Been trying to decide if I should tell some friends I've joined the Vox blog army or if I should keep typing into the void hoping some bored surfer reads one of my postings and connects with it.
My wife says there MIGHT people out there in internet land reading this but I doubt it.
Still. . . .
Anyone out there? Anyone? What would you do? Keep the secret or tell the world? Go ahead - comment - Your vote matters - You're probably the only person reading this!
I used to write.
No, really - I did.
There was a time in my life where I did it almost everyday. I'd write in a journal or at the computer. Pen out these little stories. about 150 short play. maybe 10 or 11 long plays. More short scenes then you could shake a stick at. Seven Screenplays. about as many Teleplays. There were a few poems in there. And of course I could always bang out a letter to a friend who was far away. Ok, so I never got around to the great American novel but, then again, that was never my really my thing.
I used to write.
I got PAID to write.
I got published. Go ahead, search then web for my plays, you will find them with at least 4 different publishing companies. I got something on network TV once too. I'd tell you what show it was but the truth is I HATED the experience and the staff writers there butchered the hell out of my little script.

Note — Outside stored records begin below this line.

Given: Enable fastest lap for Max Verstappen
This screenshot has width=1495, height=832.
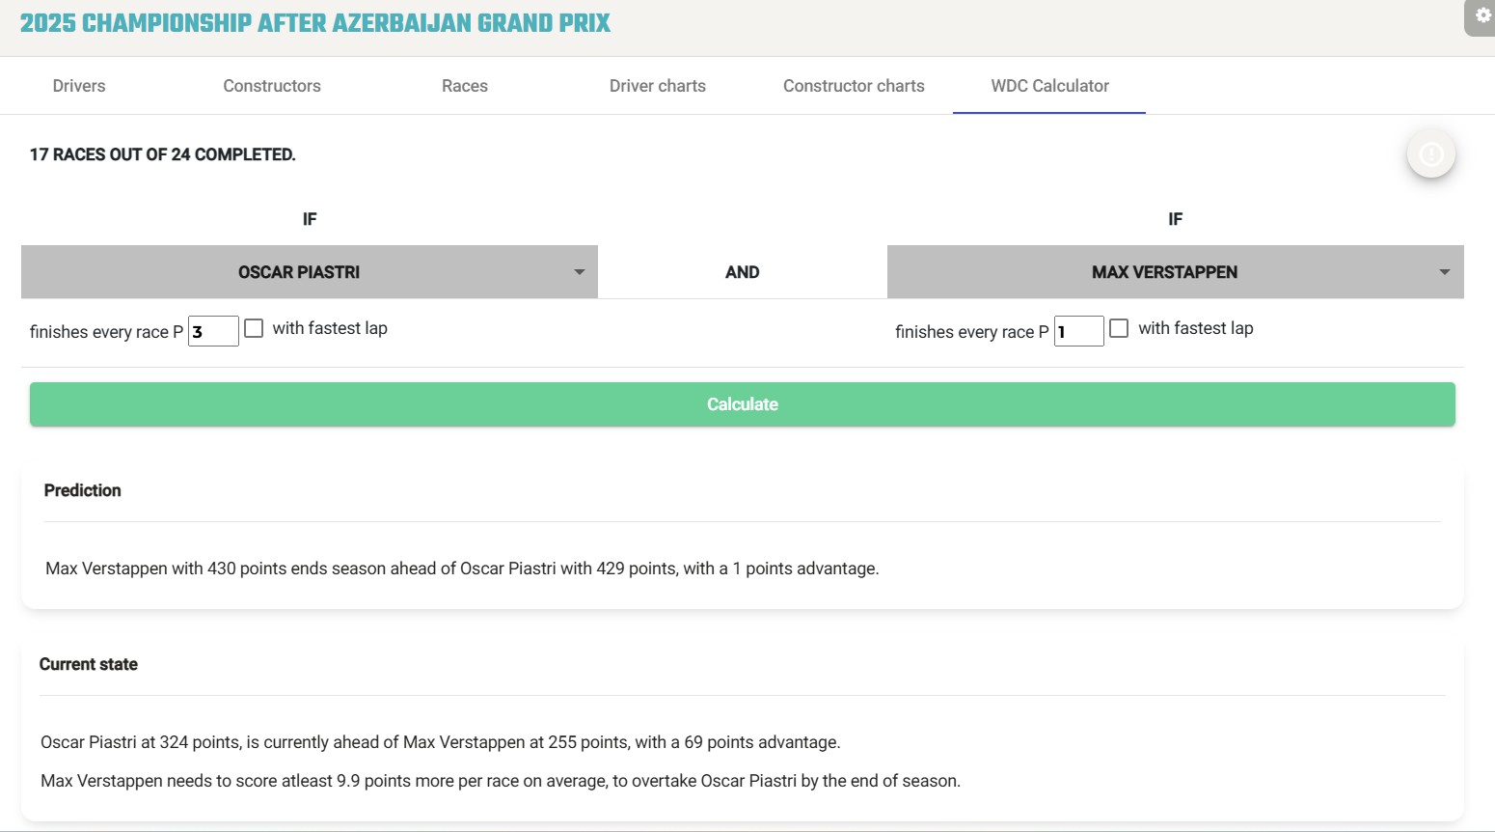Looking at the screenshot, I should point(1119,328).
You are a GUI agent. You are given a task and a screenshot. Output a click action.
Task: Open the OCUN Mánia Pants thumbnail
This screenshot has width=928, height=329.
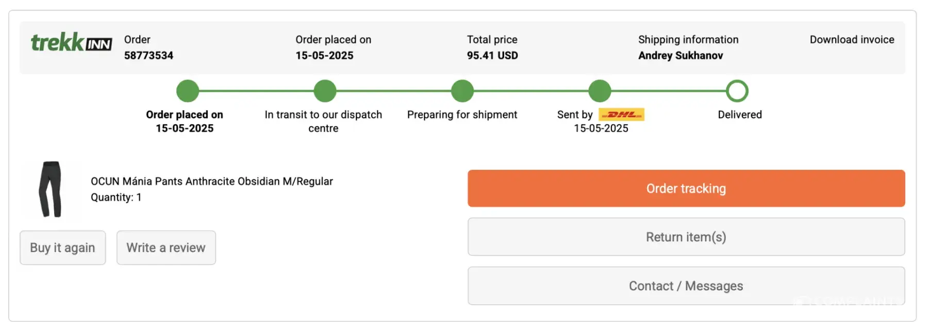point(51,189)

I used to believe writing was part of my DNA.
So what happened?
I sit down at the computer now and I can't even hack out 20 minutes anymore. If I get 3 journal pages done in a week its a banner event. The blank page is still there but I just don't seem to have the time or energy left in me to go and scribble my little words on it. In fact, that blankness just kinda scares the crap out of me! It makes me wish for a remote control and a the toasty warm vapidness of a Sienfeld episode to disappear into.
Now, while I'm frackin' mired in this long dry creative creative desert, my buddy (who is something of a TV Sci-Fi cult idle) has asked me to put together some pitches for him to take to the Sci-Fi channel next month and I can even seem to get going.
I'm looking for a clue here. How do I turn the damn light back on?